Level-Funded Group Insurance
Level funded health insurance plans have been around a while. Yet, as we meet with our clients, we have found that many companies and employees are not aware they exist, and they certainly do not know how they work. We created this page to help you better understand these plans that are giving our clients great health solutions to offer their employees, while also boosting their bottom line.
Traditional Vs. Level Funded Plan Coverage
Before we get started, let’s take a look at a recent case we wrote for our client. As you will notice, the benefit coverages of the level-funded plans work the same as traditional group insurance, utilizing similar carrier networks as your current provider. As you will learn, our plans are structured allowing for additional savings in monthly premiums, as well as the opportunity to earn a significant portion of the annual premium back at the end of the year based on your group claims.
Traditional Health Insurance
Traditional insurance is structured so that the insurance companies are protected from loss and also maximize profits. When you pay premiums, 100% goes to the plan and regardless of the claims that year, the company retains all of the premium. These plans allow everyone to participate in a larger pool to keep claims and costs lower, but it seems every year the premiums are going up.

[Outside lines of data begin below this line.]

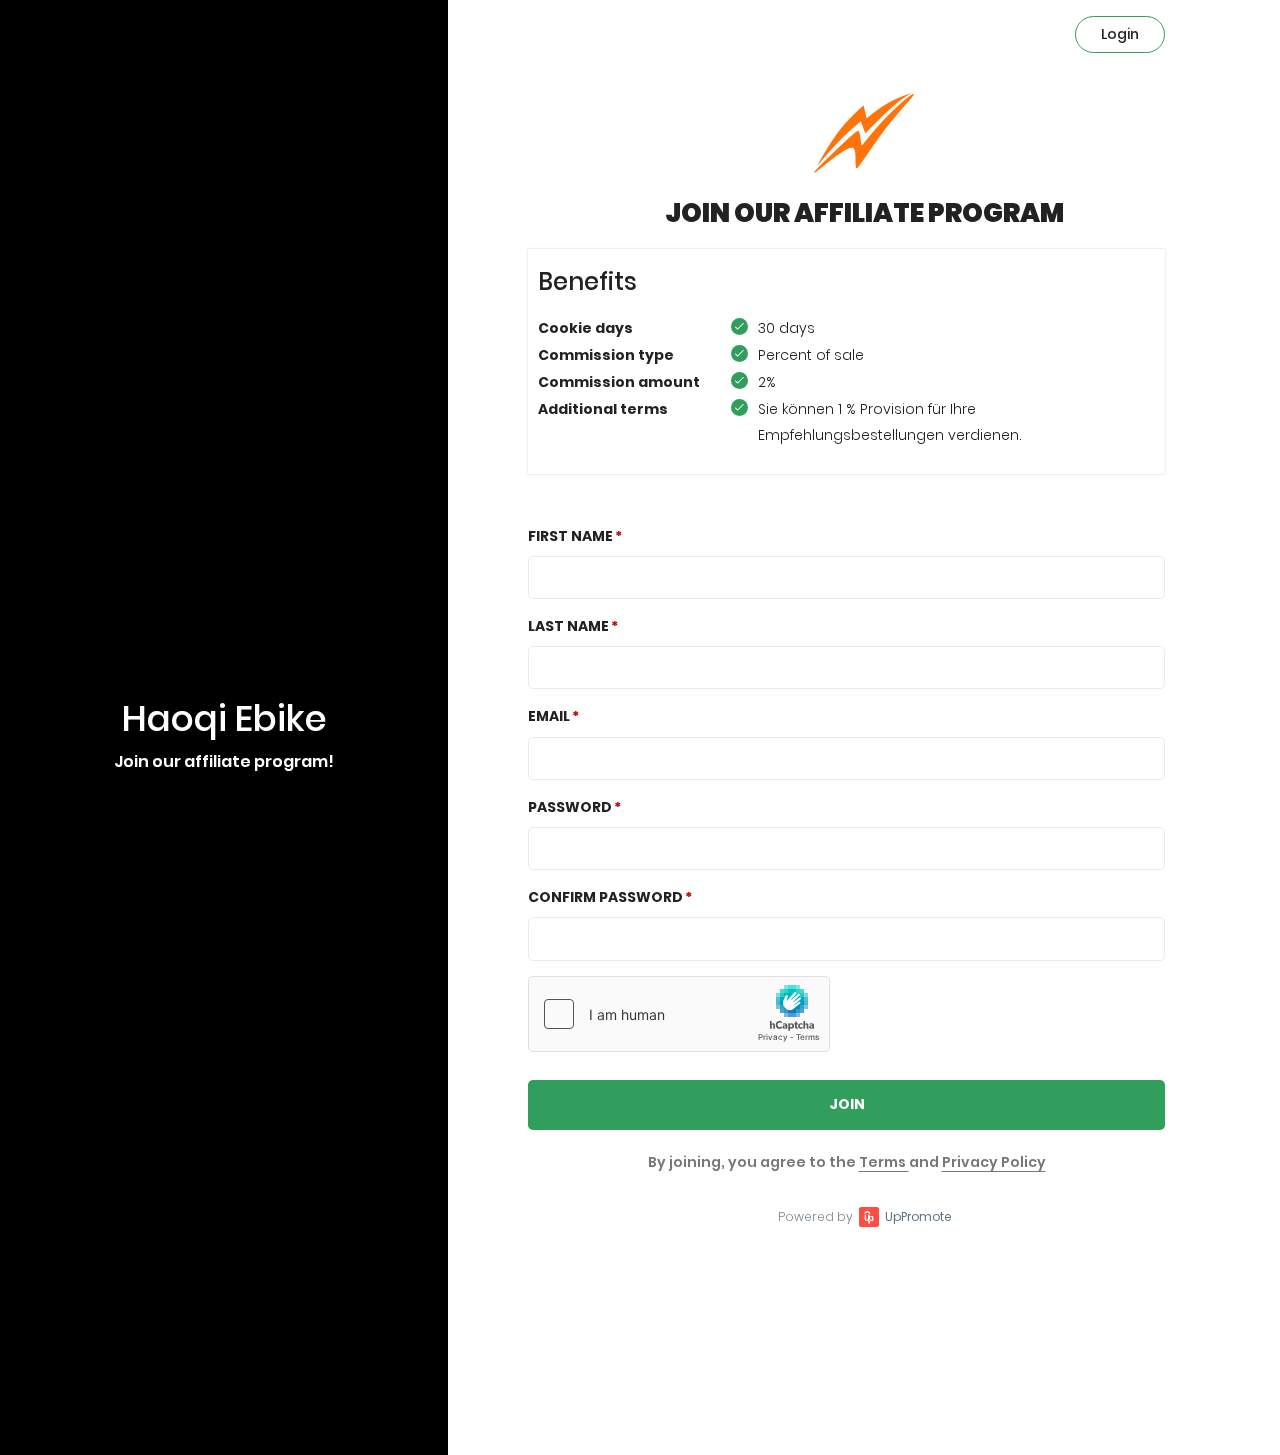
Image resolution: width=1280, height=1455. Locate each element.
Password (570, 807)
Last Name (568, 626)
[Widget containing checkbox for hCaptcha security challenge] (679, 1014)
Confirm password (605, 897)
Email (549, 716)
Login (1120, 34)
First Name (570, 536)
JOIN (847, 1104)
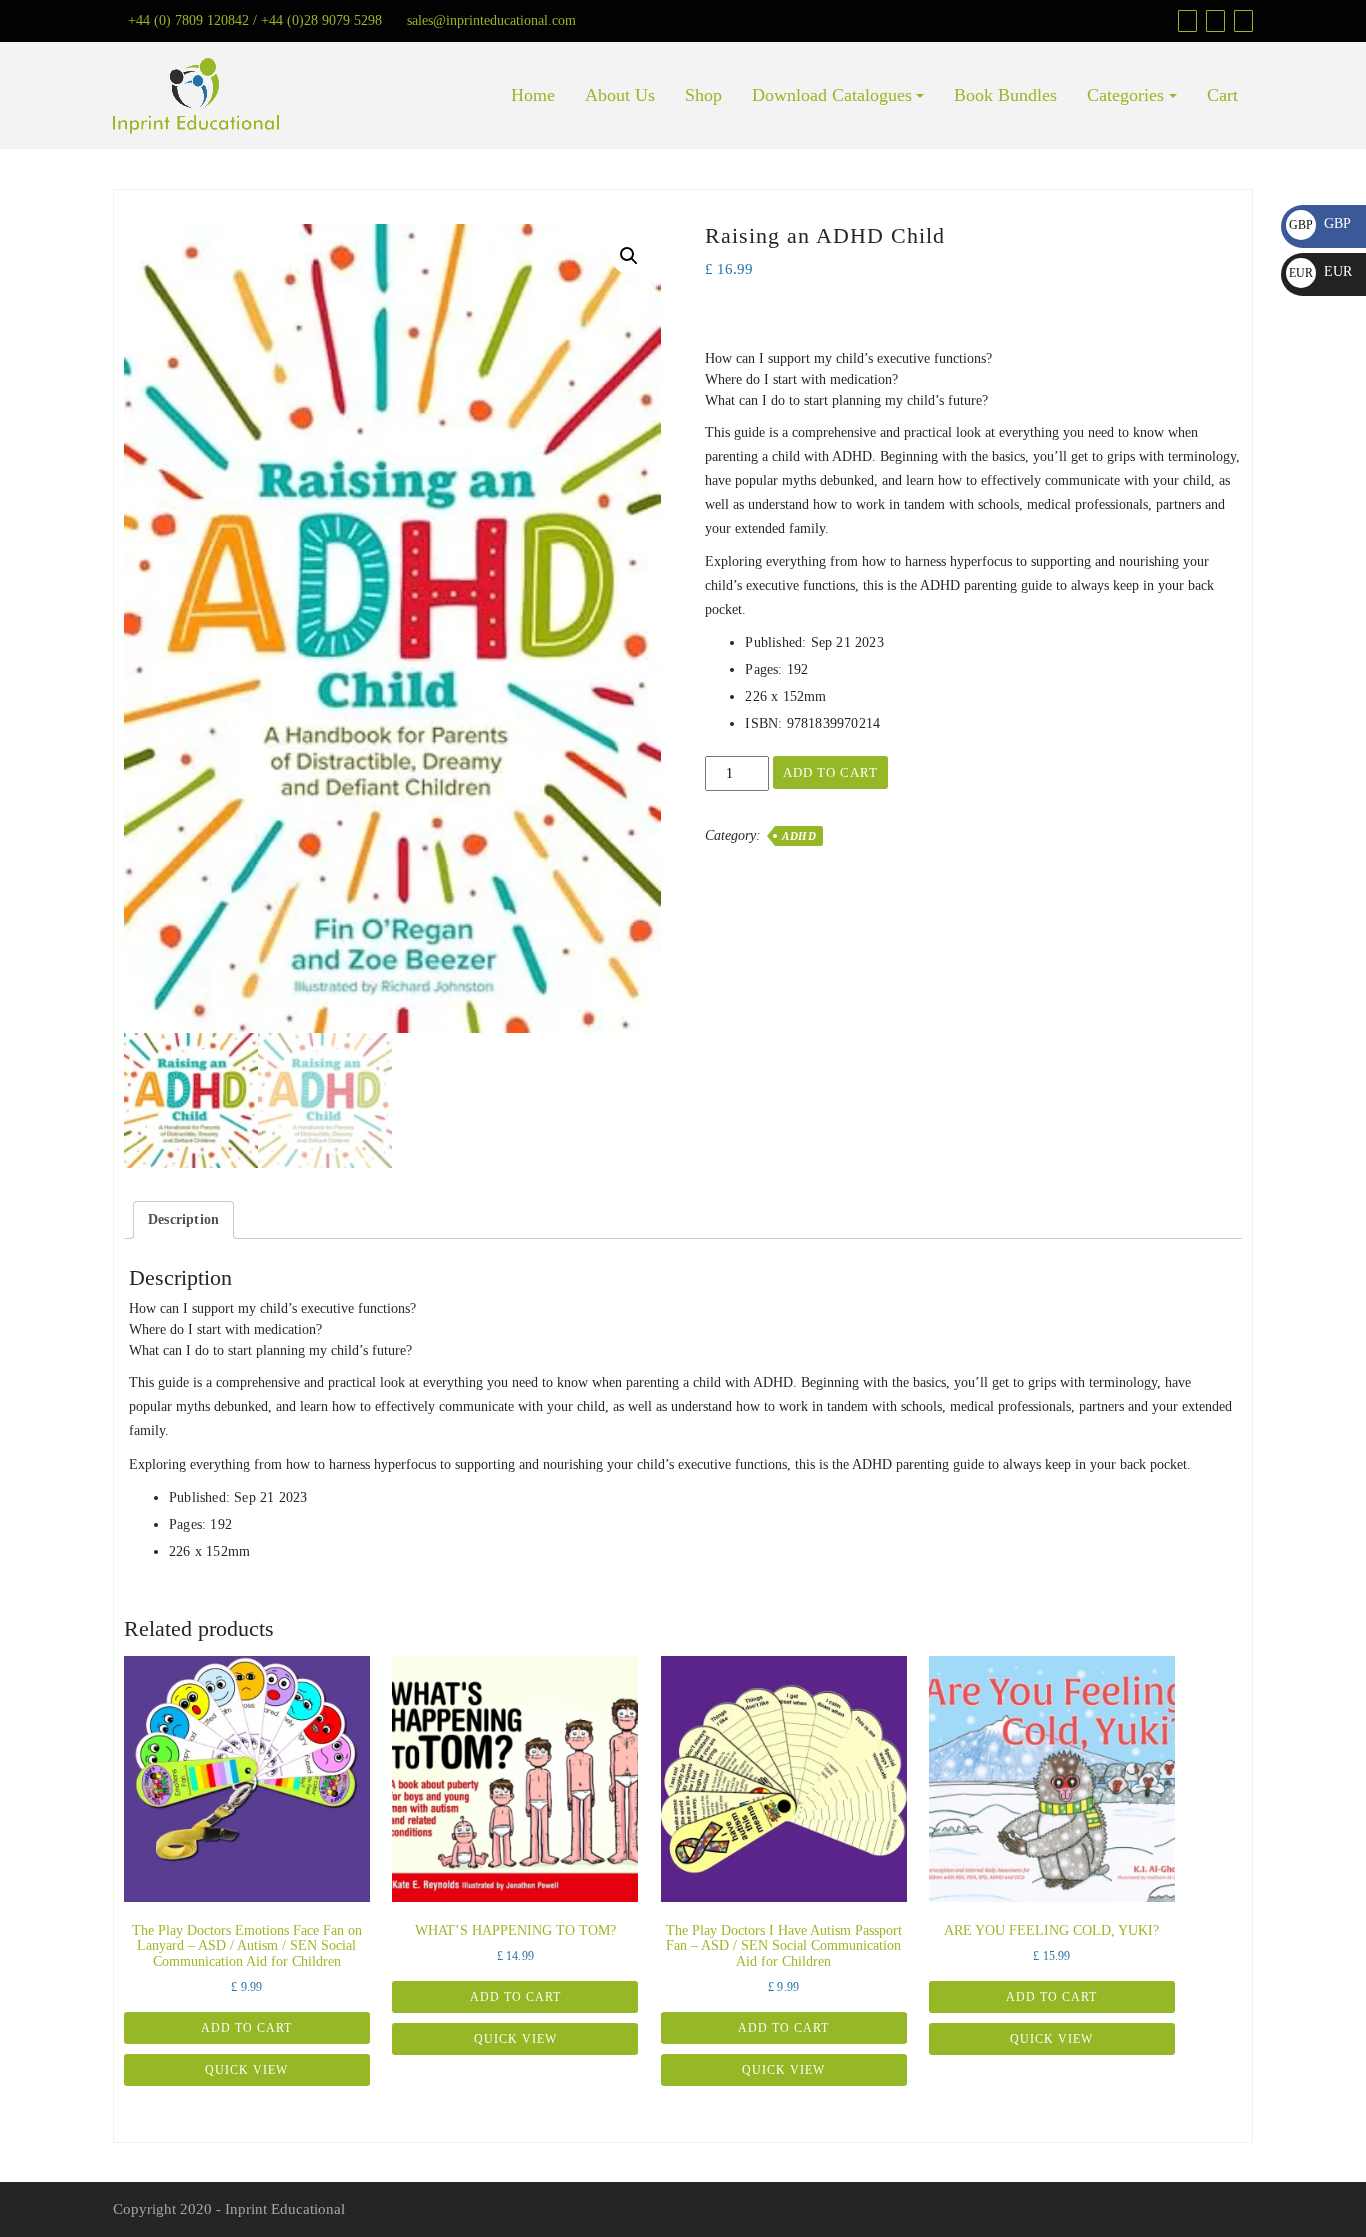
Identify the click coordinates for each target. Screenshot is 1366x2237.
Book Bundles (1005, 95)
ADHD (799, 836)
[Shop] (1185, 20)
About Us (620, 95)
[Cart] (1213, 20)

Level-Funded / Hybrid Self-Funded Plans
Level funded plans are divided into three categories with roughly 1/3 of the monthly premium making up each category. The first is administrative costs. This pool of money is paid to the third-party provider who administers the plan. They ensure the plan operates smoothly by handling all policy communication and making sure claims are paid in a timely manner. The CSL (Stop-Loss Coverage) is an insurance policy that insures the plan against catastrophic loss. This coverage kicks in if the plan meets the per claim or total cap allowable for the plan year. This allows the plan to function much like traditional coverage and minimizes the risk of the business owner. The third pool of money is the claim fund. These funds are used to pay claims for the plan as they are incurred by the participants. There is a per claim cap as well as a plan cap. Based on the claims of the group, if you have money left in this fund at the end of the year, the group receives the unused premium back!